++++ KUTIPAN SUMBER

Fasilitas minyak lepas pantai (Ist)
Jakarta, keuanganonline.id – Harga minyak dunia kembali bikin heboh pasar. Rabu (2/7/2025) waktu New York atau Kamis (3/7/2025) pagi WIB, Brent melesat 3 persen ke level USD69,11 per barel. Sementara West Texas Intermediate (WTI) pun ikut naik ke USD67,45 per barel. Tapi kenaikan ini bukan cuma gara-gara satu isu. Ada Iran, Vietnam, hingga laporan mengejutkan soal stok minyak AS yang semuanya memengaruhi harga.
Iran Geram, Hentikan Kerja Sama Nuklir
Memang, salah satu pemicu utama gejolak harga minyak datang dari Iran. Negara itu mengumumkan undang-undang baru yang membatasi inspeksi Badan Energi Atom Internasional (IAEA) ke fasilitas nuklirnya. Setiap inspeksi kini wajib dapat lampu hijau Dewan Keamanan Nasional Tertinggi Iran.
Seperti dikutip Reuters, Iran menilai IAEA berpihak pada negara-negara Barat dan sering dijadikan pembenaran serangan Israel. Wajar jika pasar minyak langsung waspada. Timur Tengah masih menjadi wilayah vital bagi pasokan minyak global.
“Pasar sudah memasukkan risiko geopolitik Iran ke dalam harga minyak,” kata Giovanni Staunovo, analis UBS. “Tapi sejauh ini, belum ada gangguan nyata ke pasokan,” tambahnya.
AS-Vietnam Sepakat, Pasar Minyak Dapat Angin Segar
Namun, bukan hanya Iran yang memengaruhi harga minyak. Presiden Donald Trump dan pemerintah Vietnam mengumumkan kesepakatan perdagangan yang cukup signifikan. Kesepakatan ini mengatur tarif 20 persen untuk sejumlah ekspor Vietnam ke Amerika Serikat.
Kesepakatan dagang ini memberi sentimen positif ke pasar, termasuk pasar energi. “Selera risiko pelaku pasar naik gara-gara adanya kejelasan soal tarif dagang antara AS dan Vietnam,” ujar analis Ritterbusch and Associates.
Kenapa isu dagang memengaruhi minyak? Karena perdagangan global erat kaitannya dengan konsumsi energi. Semakin lancar ekspor-impor, semakin besar pula potensi permintaan minyak dunia.
Stok Minyak AS Melonjak, Jadi Rem Kenaikan Harga
Di tengah euforia kenaikan harga minyak, muncul kabar yang bikin pelaku pasar sedikit waspada. Badan Informasi Energi Amerika Serikat (EIA) melaporkan bahwa stok minyak mentah AS naik drastis 3,8 juta barel minggu lalu, menjadi 419 juta barel.

++++++++
++++ DATA YANG TERSEDIA

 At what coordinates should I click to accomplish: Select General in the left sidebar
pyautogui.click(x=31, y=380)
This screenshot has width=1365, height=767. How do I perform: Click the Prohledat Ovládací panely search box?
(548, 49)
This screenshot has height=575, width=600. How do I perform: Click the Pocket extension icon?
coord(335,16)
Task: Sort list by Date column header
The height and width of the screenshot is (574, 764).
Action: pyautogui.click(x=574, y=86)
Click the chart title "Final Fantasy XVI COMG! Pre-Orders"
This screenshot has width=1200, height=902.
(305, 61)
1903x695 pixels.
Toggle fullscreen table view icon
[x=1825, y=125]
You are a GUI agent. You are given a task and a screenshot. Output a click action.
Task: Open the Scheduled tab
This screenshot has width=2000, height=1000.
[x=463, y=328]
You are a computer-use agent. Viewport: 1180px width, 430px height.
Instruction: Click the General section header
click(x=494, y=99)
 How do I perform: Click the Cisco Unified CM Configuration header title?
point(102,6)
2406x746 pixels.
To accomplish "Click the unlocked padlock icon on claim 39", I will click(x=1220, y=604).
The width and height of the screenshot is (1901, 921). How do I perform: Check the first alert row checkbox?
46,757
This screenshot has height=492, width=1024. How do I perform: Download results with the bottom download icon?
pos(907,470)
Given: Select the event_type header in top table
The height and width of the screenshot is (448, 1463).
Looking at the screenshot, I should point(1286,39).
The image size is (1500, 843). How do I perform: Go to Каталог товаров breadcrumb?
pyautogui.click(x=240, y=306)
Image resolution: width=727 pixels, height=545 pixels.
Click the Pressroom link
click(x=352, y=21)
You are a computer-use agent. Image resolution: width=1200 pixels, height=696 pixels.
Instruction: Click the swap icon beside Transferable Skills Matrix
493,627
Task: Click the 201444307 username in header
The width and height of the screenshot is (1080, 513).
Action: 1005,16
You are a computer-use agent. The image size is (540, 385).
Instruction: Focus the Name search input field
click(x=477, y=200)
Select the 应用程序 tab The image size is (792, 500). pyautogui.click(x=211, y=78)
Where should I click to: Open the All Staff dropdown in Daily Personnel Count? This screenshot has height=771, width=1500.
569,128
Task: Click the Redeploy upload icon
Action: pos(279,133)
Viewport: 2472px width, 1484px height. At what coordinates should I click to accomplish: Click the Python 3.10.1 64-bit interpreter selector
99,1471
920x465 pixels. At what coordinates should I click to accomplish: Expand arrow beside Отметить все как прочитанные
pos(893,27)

++++++++

— SOAL LATIHAN —
(a) Jawablah pertanyaan berikut berdasarkan artikel tentang harga minyak dunia.
(i) Ke level berapa harga Brent melesat per barel?
(ii) Berapa persen tarif yang diatur kesepakatan dagang untuk sejumlah ekspor Vietnam ke Amerika Serikat?
(iii) Menurut laporan EIA, menjadi berapa stok minyak mentah AS setelah kenaikan minggu lalu?
(b) Teruskan artikel tentang harga minyak dunia mulai dari kalimat terakhir yang ditampilkan.
Catatan tersebut tidak berkaitan dengan artikel tentang harga minyak dunia.

— JAWABAN —
(a)
(i) USD69,11 per barel.
(ii) 20 persen.
(iii) 419 juta barel.

(b)
Padahal, jajak pendapat Reuters sebelumnya memprediksi justru terjadi penurunan 1,8 juta barel. Tak hanya itu, permintaan bensin di Amerika juga melemah ke 8,6 juta barel per hari. Biasanya, di musim panas, konsumsi bensin tembus 9 juta barel per hari.
“Kalau selama musim panas angka konsumsi bensin di bawah 9 juta barel per hari, itu tanda pasar sedang lesu,” jelas Bob Yawger, Direktur Mizuho. “Dan ini bukan pertanda bagus,” tambahnya.
OPEC+ Juga Jadi Faktor, Meski Sudah Diprediksi
Selain isu geopolitik dan data ekonomi, rencana OPEC+ menambah pasokan minyak juga masuk hitungan. Priyanka Sachdeva, analis Phillip Nova, menyebut pasar sebenarnya sudah memprediksi langkah OPEC+. “Jadi kenaikan produksi tidak akan bikin pasar kaget,” kata Priyanka.
Reuters melaporkan empat sumber OPEC+ yang bilang bahwa kelompok itu akan menambah produksi 411 ribu barel per hari mulai bulan depan. Ini sama seperti tambahan produksi yang sudah mereka sepakati untuk Mei, Juni, dan Juli.
Arab Saudi bahkan menaikkan ekspor minyaknya sebesar 450 ribu barel per hari pada Juni, dibanding Mei. Meski begitu, data Kpler mencatat ekspor OPEC+ secara keseluruhan masih relatif stabil atau bahkan sedikit menurun sejak Maret.
“Tren ekspor OPEC+ mungkin tetap mendatar selama musim panas, karena panas ekstrem meningkatkan kebutuhan energi domestik,” jelas Staunovo.
The Fed Jadi Penentu Nasib Harga Minyak ke Depan
Satu hal lain yang tak boleh diabaikan adalah kebijakan Federal Reserve (The Fed) Amerika Serikat. Kamis ini, laporan ketenagakerjaan Amerika akan rilis. Data itu akan jadi kunci arah suku bunga ke depan.
Tony Sycamore, analis IG, bilang, suku bunga yang lebih rendah bisa mendorong aktivitas ekonomi lebih tinggi. Ujungnya, permintaan minyak juga naik. “Kalau The Fed potong bunga, pasar minyak bakal lebih bergairah,” katanya.
Kesimpulan: Harga Minyak Masih Labil
Naiknya harga minyak dunia kali ini bukan cuma soal Iran dan nuklir. Ada Vietnam, OPEC+, hingga angka stok minyak AS yang bikin pasar minyak berayun ke sana kemari. Meski harga Brent sudah tembus USD69 per barel, banyak analis meyakini situasi masih rawan fluktuasi.
Yang jelas, pasar energi di 2025 penuh drama. Kita tunggu saja, ke mana harga minyak akan bergerak minggu depan! (*)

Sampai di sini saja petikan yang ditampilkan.